**Exercise directions**
An exact reprint of all the records is the expected answer.

====== Data provided ======

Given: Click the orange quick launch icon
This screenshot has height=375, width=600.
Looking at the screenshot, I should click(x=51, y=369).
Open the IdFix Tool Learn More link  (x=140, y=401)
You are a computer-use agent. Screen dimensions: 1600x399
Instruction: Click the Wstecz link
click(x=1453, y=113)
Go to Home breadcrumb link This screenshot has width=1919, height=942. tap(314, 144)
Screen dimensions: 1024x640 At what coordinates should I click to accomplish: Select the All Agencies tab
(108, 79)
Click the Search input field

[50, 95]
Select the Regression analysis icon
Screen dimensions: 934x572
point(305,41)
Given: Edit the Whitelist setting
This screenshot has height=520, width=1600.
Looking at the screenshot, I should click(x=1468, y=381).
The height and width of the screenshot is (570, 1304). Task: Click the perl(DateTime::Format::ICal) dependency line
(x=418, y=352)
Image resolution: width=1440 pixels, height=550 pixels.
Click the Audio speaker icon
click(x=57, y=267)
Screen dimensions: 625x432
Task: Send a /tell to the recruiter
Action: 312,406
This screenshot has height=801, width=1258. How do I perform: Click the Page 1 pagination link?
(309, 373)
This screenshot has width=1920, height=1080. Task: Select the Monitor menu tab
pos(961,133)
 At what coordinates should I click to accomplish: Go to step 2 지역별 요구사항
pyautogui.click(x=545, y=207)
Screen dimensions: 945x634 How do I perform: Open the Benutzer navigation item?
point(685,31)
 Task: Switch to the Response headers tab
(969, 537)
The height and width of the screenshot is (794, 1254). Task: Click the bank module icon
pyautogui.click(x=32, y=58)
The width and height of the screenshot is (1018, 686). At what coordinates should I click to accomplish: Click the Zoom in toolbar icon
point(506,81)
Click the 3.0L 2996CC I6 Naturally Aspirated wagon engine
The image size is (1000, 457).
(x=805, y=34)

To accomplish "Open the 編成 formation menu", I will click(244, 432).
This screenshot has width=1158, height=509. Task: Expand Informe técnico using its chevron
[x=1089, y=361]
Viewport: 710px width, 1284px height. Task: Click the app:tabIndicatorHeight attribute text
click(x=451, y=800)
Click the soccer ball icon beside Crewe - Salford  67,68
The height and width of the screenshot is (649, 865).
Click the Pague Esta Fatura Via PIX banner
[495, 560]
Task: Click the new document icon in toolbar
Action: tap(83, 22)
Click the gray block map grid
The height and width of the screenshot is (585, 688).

======

**Solution for this task**
Given: Click the orange quick launch icon
This screenshot has height=375, width=600.
Looking at the screenshot, I should click(x=51, y=369).
Open the IdFix Tool Learn More link  (x=140, y=401)
You are a computer-use agent. Screen dimensions: 1600x399
Instruction: Click the Wstecz link
click(x=1453, y=113)
Go to Home breadcrumb link This screenshot has width=1919, height=942. tap(314, 144)
Screen dimensions: 1024x640 At what coordinates should I click to accomplish: Select the All Agencies tab
(108, 79)
Click the Search input field

[50, 95]
Select the Regression analysis icon
Screen dimensions: 934x572
point(305,41)
Given: Edit the Whitelist setting
This screenshot has height=520, width=1600.
Looking at the screenshot, I should click(x=1468, y=381).
The height and width of the screenshot is (570, 1304). Task: Click the perl(DateTime::Format::ICal) dependency line
(x=418, y=352)
Image resolution: width=1440 pixels, height=550 pixels.
Click the Audio speaker icon
click(x=57, y=267)
Screen dimensions: 625x432
Task: Send a /tell to the recruiter
Action: 312,406
This screenshot has height=801, width=1258. How do I perform: Click the Page 1 pagination link?
(309, 373)
This screenshot has width=1920, height=1080. Task: Select the Monitor menu tab
pos(961,133)
 At what coordinates should I click to accomplish: Go to step 2 지역별 요구사항
pyautogui.click(x=545, y=207)
Screen dimensions: 945x634 How do I perform: Open the Benutzer navigation item?
point(685,31)
 Task: Switch to the Response headers tab
(969, 537)
The height and width of the screenshot is (794, 1254). Task: Click the bank module icon
pyautogui.click(x=32, y=58)
The width and height of the screenshot is (1018, 686). At what coordinates should I click to accomplish: Click the Zoom in toolbar icon
point(506,81)
Click the 3.0L 2996CC I6 Naturally Aspirated wagon engine
The image size is (1000, 457).
(x=805, y=34)

To accomplish "Open the 編成 formation menu", I will click(244, 432).
This screenshot has width=1158, height=509. Task: Expand Informe técnico using its chevron
[x=1089, y=361]
Viewport: 710px width, 1284px height. Task: Click the app:tabIndicatorHeight attribute text
click(x=451, y=800)
Click the soccer ball icon beside Crewe - Salford  67,68
The height and width of the screenshot is (649, 865).
Click the Pague Esta Fatura Via PIX banner
[495, 560]
Task: Click the new document icon in toolbar
Action: tap(83, 22)
Click the gray block map grid
The height and width of the screenshot is (585, 688).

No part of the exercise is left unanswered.